Perrier Water
© Denzil Green
Perrier is a bottled mineral water.
The water comes from a plain in Vergèze a small village in the south of France, 4 miles (7 kilometres) south-west of Nimes. The plain is surrounded by limestone rock hills.
The water from precipitation percolates through the rock, down into a 130 foot (40 metre) deep aquifer under the plain, about 16 feet (5 metres) underground. Below the aquifer is carbonaceous rock which, through the natural heat of the earth, releases carbon dioxide gas that finds its way up into the aquifer pool and carbonates the water. The water continuously feeding into the aquifer forces the water up naturally in a spring. But, as the water reaches the surface, the carbon dioxide present in the water escapes from the water, leaving the water less carbonated again.
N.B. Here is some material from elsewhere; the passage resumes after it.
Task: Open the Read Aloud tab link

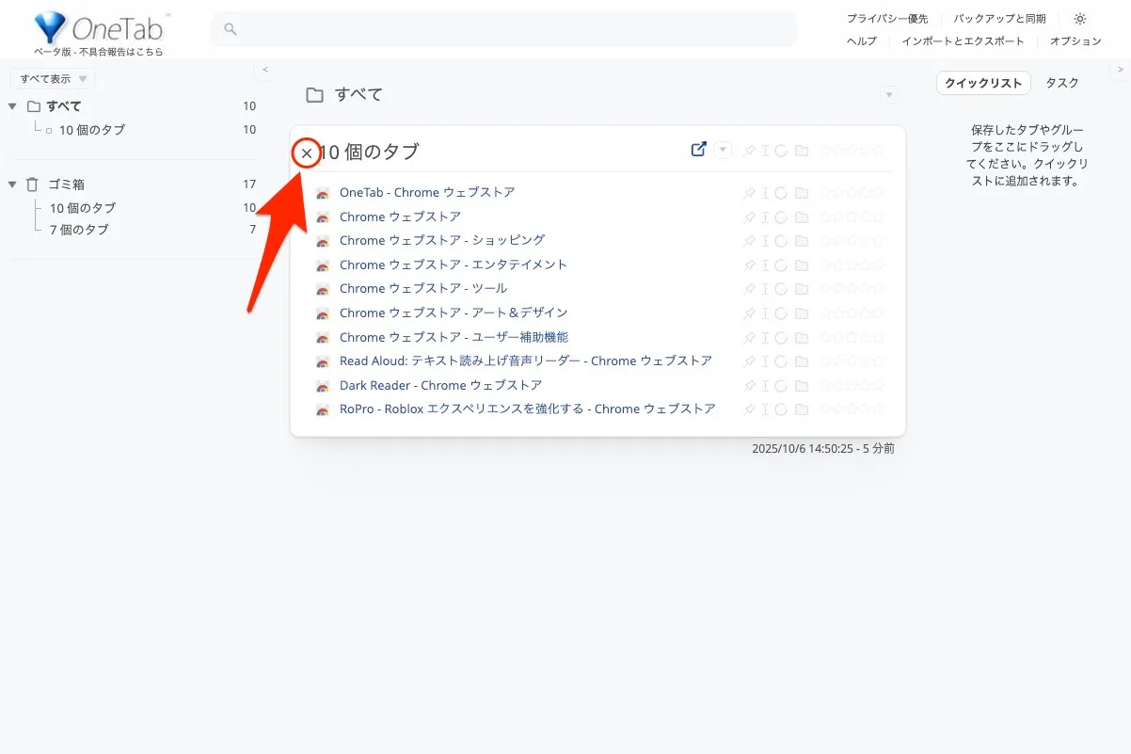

Consequently, bottlers have drilled and installed pipes directly into the carbon dioxide producing rocks to a depth of approximately 1500 feet (450 meters.) The carbon dioxide is extracted through the pipes, then combined under pressure with the water at time of bottling in the plant. The combination of the carbon dioxide and water happens at strictly controlled levels, giving an artificial consistency of production. The gas has to be filtered first, because it contains trace hydrocarbons (specifically, benzene), as well as hydrogen sulphide, argon, ethane, helium, methane, neon, nitrogen, propane, and toluene. Because the carbon dioxide is now being drawn off artificially, that means that there is less to rise naturally into the water in the aquifer.
History Notes
1863 – Rights to exclusively exploit the Perrier spring were granted to the “Société de l’Etablissement Thermal des Eaux Minérale de Vergèze” by Napoleon III. Facilities were built for making bottled water and for bathing;
- 1869 – Fire destroyed everything; the company went bankrupt;
- 1888 – Rights were acquired by a Monsieur Rouvière and a doctor Doctor Louis Perrier;
- 1898 – Doctor Louis Perrier becomes the sole owner of the rights;
- 1903 – All holdings were bought out by Sir John Harmsworth from England. He named the spring after Louis Perrier;
- 1906 – He formed a company called “La Compagnie de la Source Perrier.” Harmsworth came up with the idea for the pear-shaped bottle;
- 1936 – The company becomes “La Source Perrier S.A.”;
- 1946 – The company is bought back by French owners;
- 1977 – Perrier launched in America;
- 1989 – Perrier owned 6% of the bottled water market in America;
- 1990 – Recall of Perrier in North America begins. 70 million bottles were recalled in North America. The water was contaminated with benzene. The contamination was discovered by state inspectors in North Carolina. Perrier attributed the contamination to benzene being used mistakenly in the bottling plant for North America to clean bottling machinery. The recall, however, became world wide, as benzene-contaminated bottles were found in the Netherlands and Denmark as well. Perrier officials then said that the benzene is naturally present in the water, is filtered out, and that the contamination was owing to filters that hadn’t been changed. During further investigations, the American Food and Drug Administration (FDA) inspectors discovered that Perrier artificially carbonated its water (as described above). They made Perrier take the phrase “Naturally Sparkling” off the label in America.
- 1992 – Perrier is purchased by Nestlé.
- 1995 – The Perrier market share in America had fallen to ½ of that of 1989. In the same year, on 28 November 1995 in Toronto, Canada, the trial began in an appeal court of The Perrier Group of Canada Inc vs Her Majesty the Queen in right of Canada. Revenue Canada asserted that as an artificially carbonated water, Perrier fell under the category of a beverage, not a water, and therefore was subject to federal sales tax under section 50 of the Canadian Excise Tax Act. Completely natural water is excluded from the act specifically, but the artificial process of the additional carbonation in Perrier make it a processed drink, and therefore taxable. The judgement was originally made in November 1987, with Revenue Canada hitting Perrier with a tax bill for the sales tax it didn’t collect but should have, totalling $1,077,209.43 CDN. Perrier had appealed in 1990 and again in 1993. Expert witnesses on both sides went through the entire production process. It is owing to the Canadian taxman’s diligence that so many details of the production process came to light.